America, my home. my work place, gives its citizens every opportunity to educate themselves. If you want to learn, anything, you can. Rich or poor. The Internet alone, affords just about everybody, except maybe the poorest of the poor, the opportunity to question, to ask, to seek, to reach out, to explore… and to come to the awareness of the fragility, as well as the breath taking beauty, of this tiny, insignificant corner of the Universe.
Why then is it, that in my local parish the illiteracy rate, if you include functional illiteracy (very, very limited skills), is estimated at sixty-five per cent? How is this possible?
I live in a nice country area. A big old rambling house, on eight and a bit acres. We have super nice neighbors.
We don’t have a whole lot of traffic past our house.
But on a regular basis, I put my work gloves on, take out a large plastic rubbish bin, and laboriously pick up, from outside my house, the empty beer cans, bottles, fast food cartons, paper bags, plastic bags, pieces of timber, pieces of cardboard…
and the odd, abandoned, and very hungry puppy….all thrown out of passing vehicles.
We live beside a bayou, and the stuff that gets thrown off the bridge, presumably under the cover of darkness, but maybe not, would fill a waste container a week. It has included cooking stoves and refrigerators, which are items the local waste management company will collect for free, if you just bother to call and ask.

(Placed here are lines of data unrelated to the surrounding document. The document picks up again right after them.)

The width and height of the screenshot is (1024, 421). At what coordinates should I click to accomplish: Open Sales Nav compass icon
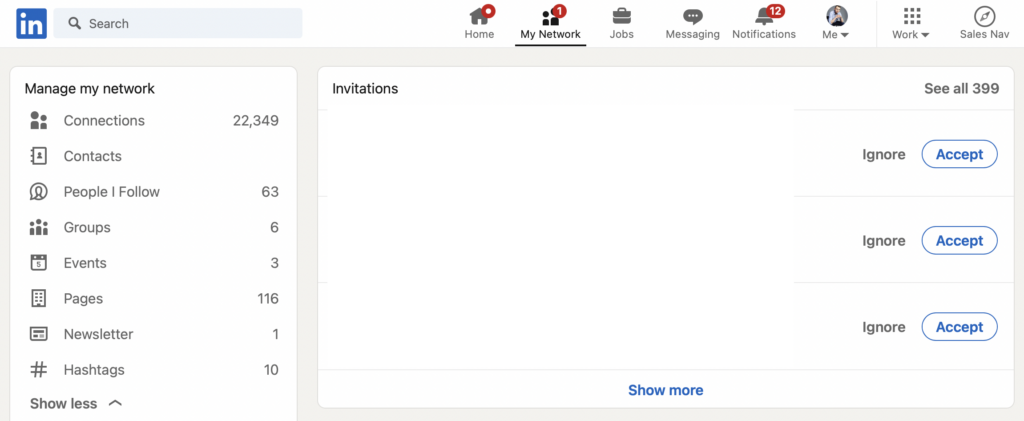(x=984, y=16)
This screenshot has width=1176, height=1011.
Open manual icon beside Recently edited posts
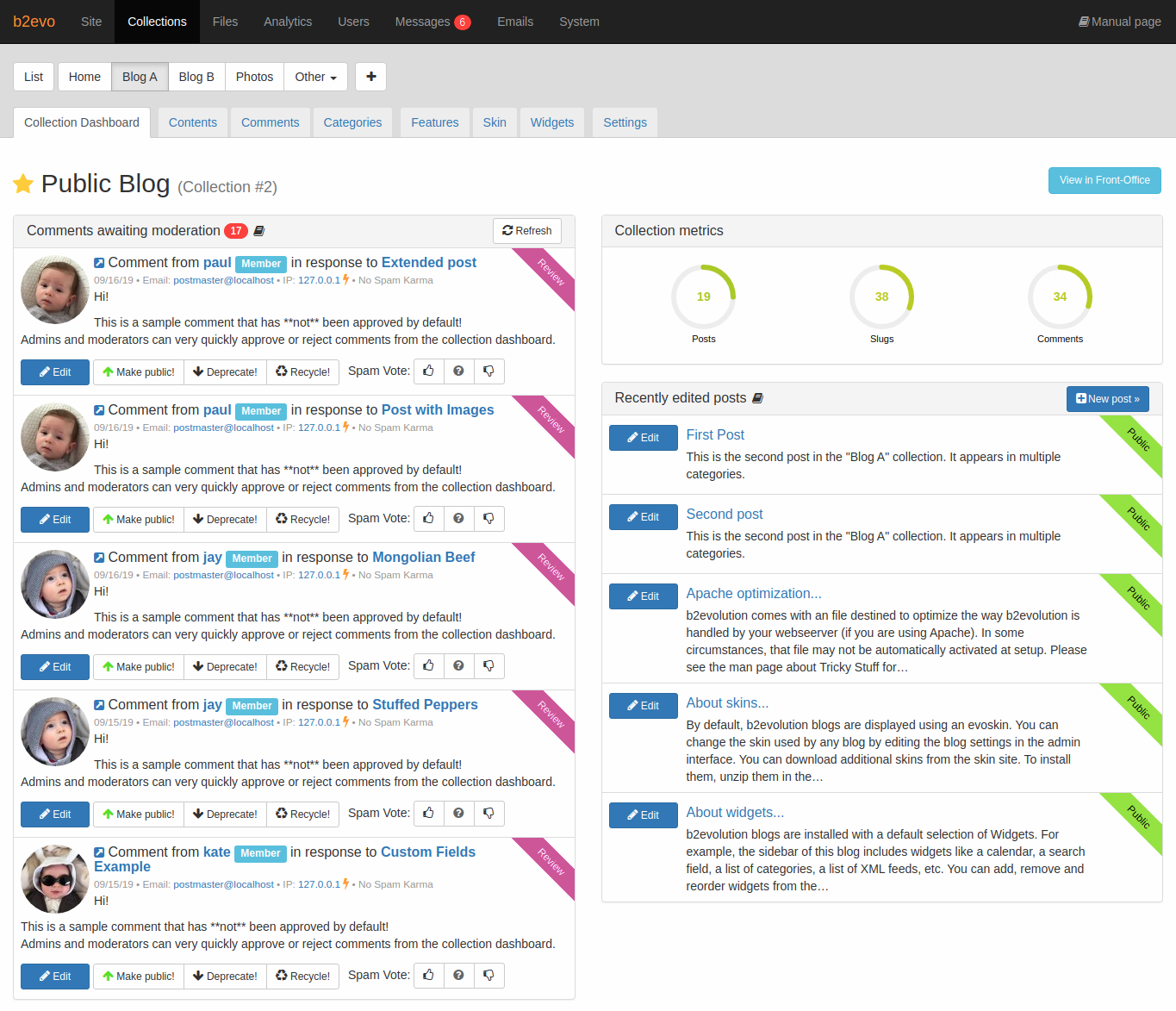point(757,398)
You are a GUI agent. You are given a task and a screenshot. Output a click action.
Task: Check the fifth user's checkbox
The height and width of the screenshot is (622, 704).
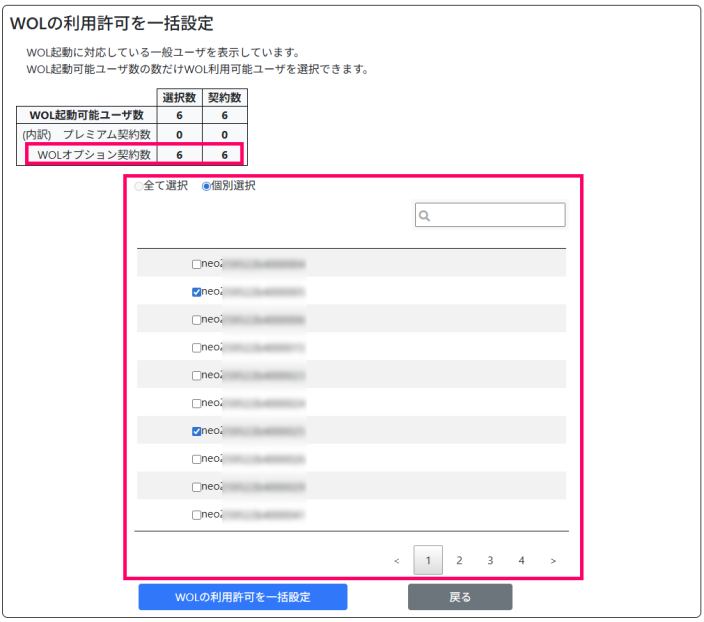[x=196, y=376]
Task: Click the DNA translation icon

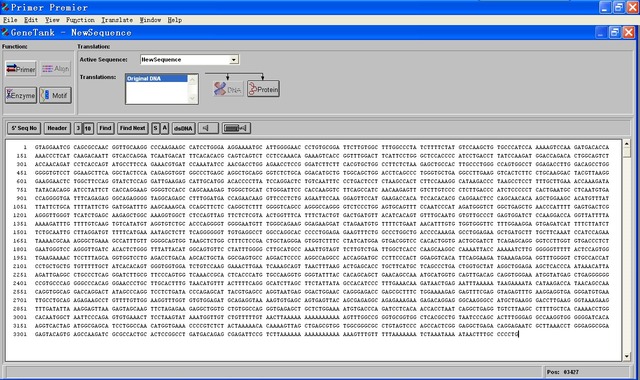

It has also included three dead donkeys…
I scribble the paragraph above, with a purpose in mind. It serves as an introduction to what follows below.
It was Jesus who is reported to have said:
“He who is without sin may cast the first stone… ”
I always thought that was a remarkable statement. Very insightful. Interesting dude, that Jesus fellah.
Even an Atheist should at least admit that.
In the environmental awareness league, unless it has changed suddenly since 2000, I have to rate the Tuna Fishing Industry with a gigantic red ‘F’. All fu-fu-f…ed up. They are clueless. Simply… on another planet.
I would protest at times, and receive these blank looks of non-understanding. They liked me, I liked them, we got along fine, but my environmental concerns baffled them. Thus, for instance, plastic and garbage went straight over the side. Including the dreaded plastic “rings “, which secure beer cans in a six pack. A known and terrible entanglement for many marine creatures. Nothing got burned. It all went hoppety-splosh right into the sea. And not just the fishing boats did this.
I was on some tropical island somewhere, I don’t remember which one, and here were these tourists, lamenting all the raw garbage being tipped overboard from their luxury cruise liner. Un-believable. Small wonder then that you could fly across the Ocean, a thousand miles from the nearest land, and watch all kinds of rubbish floating in the Ocean.
What kind of dumb creature soils its own nest?
I couldn’t get the point across, and I couldn’t explain the environmental harm. They were simply not on that wave length.
I remember walking along the beach of Tarawa. The site of an epic World War Two battle I had read about.
But reading is one thing, being there, and sensing the echoes of long dead ghosts, their turmoil still ongoing, is quite another. This site was where the Marines, stubbornly trying to come ashore, in a hail of murderous machine gun fire, were mowed down with a detached, industrial efficiency. I walked past the long silent gun emplacements, and it was as if I could still hear the killing machines firing, the screams of the wounded, and the desperate pleas for help. They say the waters of that calm little bay turned red with blood. And I watched the beaches, once fine and sandy, before they were covered with the blood of the dead and the dying. Now covered with garbage, and trash, plastic, old oil drums, empty paint buckets, aerosol spray cans…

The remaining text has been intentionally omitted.